07 Feb BEMA Board Spotlight: Jim Warren
Jim Warren, Vice President
Company: Reading Bakery Systems
Q: What got you into the baking industry?
A: A chance opportunity when a German food equipment manufacturing company was looking for a Sales Rep in the States.
Q: Why do you love the business of baking?
A: In many ways, everyone is a unique individual but in other ways, we are more alike. One of the ways we are alike is our love for baked foods. Who doesn’t love the smell of fresh-baked bread, cookies, or your favorite baked treat? The baking industry brings people together at work, at play, and around the family dinner table. That’s what the Baking Industry is about.
Q: Who do you consider a mentor in the industry? Who has made an impact on your career?

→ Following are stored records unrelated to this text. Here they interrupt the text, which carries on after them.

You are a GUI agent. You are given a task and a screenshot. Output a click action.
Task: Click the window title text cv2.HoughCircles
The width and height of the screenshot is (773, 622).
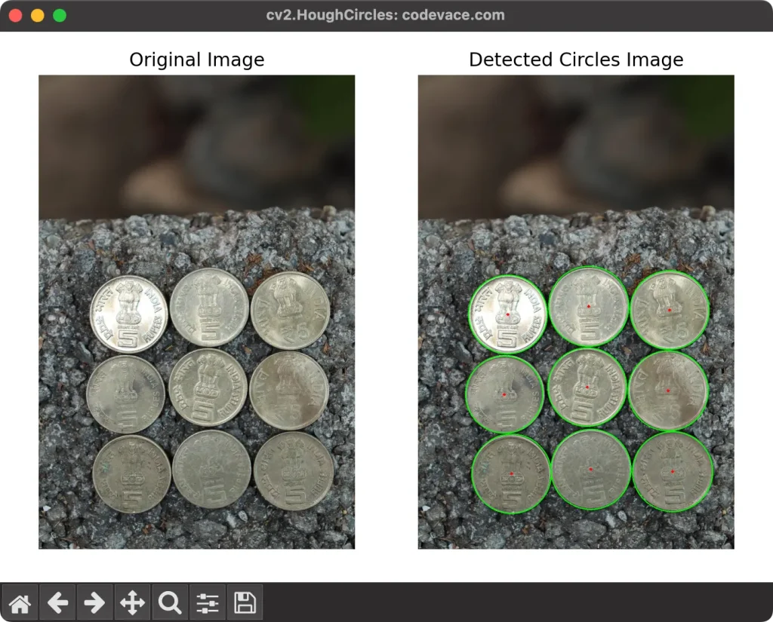click(x=386, y=15)
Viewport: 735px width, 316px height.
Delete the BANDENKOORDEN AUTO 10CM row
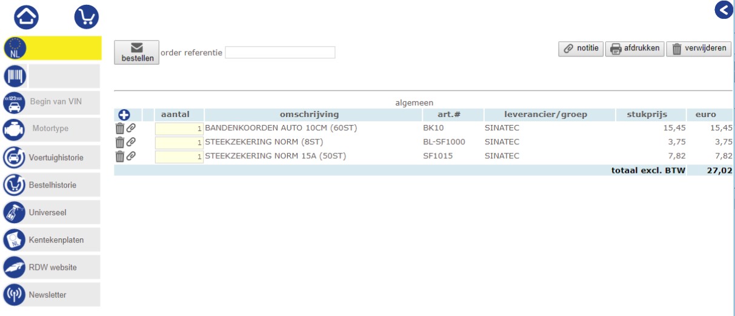coord(119,128)
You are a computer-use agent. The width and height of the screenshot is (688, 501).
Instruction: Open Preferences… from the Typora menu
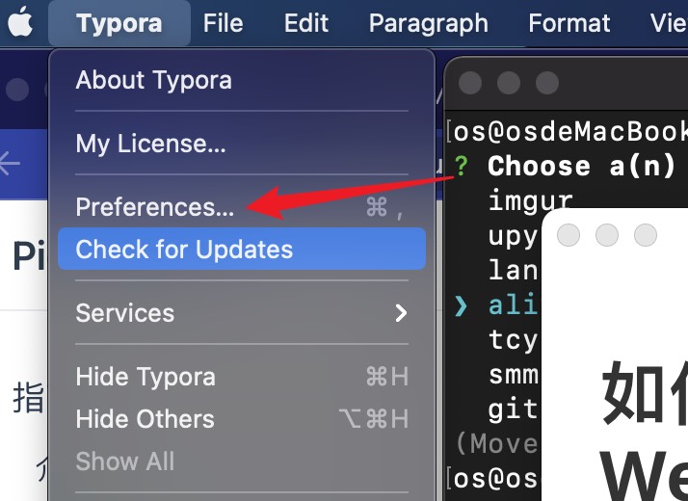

A: As a young engineer I first had the opportunity to meet Terry Groff who was the owner of Reading Bakery Systems. This was in 1990. First as a client, then an industry partner, next as an employer, but always as a friend, Terry was and is an example of how to deal in an honest and caring way with all those you meet in your journey. My lessons from Terry were less about being a good engineer and more about trying to be a good person.
Q: What goals do you have for your board membership tenure?
A: Being as my tenure is drawing to an end, a better question would be what goals have I accomplished. The 15 plus years I have been associated with BEMA service first with BIF, later as a committee chairman, then a board member, and now as a member of the executive committee have been a challenging period for our industry. During that period the industry has faced economic swings, consolidation, supply chain challenges, and Public Health challenges. Through these challenges, BEMA has continued to bring people, both members, and bakers, together. If anything we have become more relevant and a greater industry recourse during that time and I would like to think I was a contributor to that success.
Q: What trend are you most excited about in the baking industry right now?
A: The industry and the country have been challenged both physically and socially during the last few years. But the baking industry has remained strong. You may not be able to find computer chips to control your processes or stainless steel to build your machines, or people to work at your factory, but Baked products remain on the grocery shelves and in the restaurants and in our homes: and at prices the public can afford. This should make all of us proud to be a part of this industry.
Q: What was your favorite baked good as a kid, and now?
A: My mother was very fond of feeding my Dad and me, and baking was her thing. Her strawberry cake is still a legend in our town. Any event from a school fundraiser to a church picnic would seem to conjure up one of those cakes. Although she is now 85, I still can count on one of those cakes at family get-togethers, birthdays, and holiday celebrations. Still my favorite.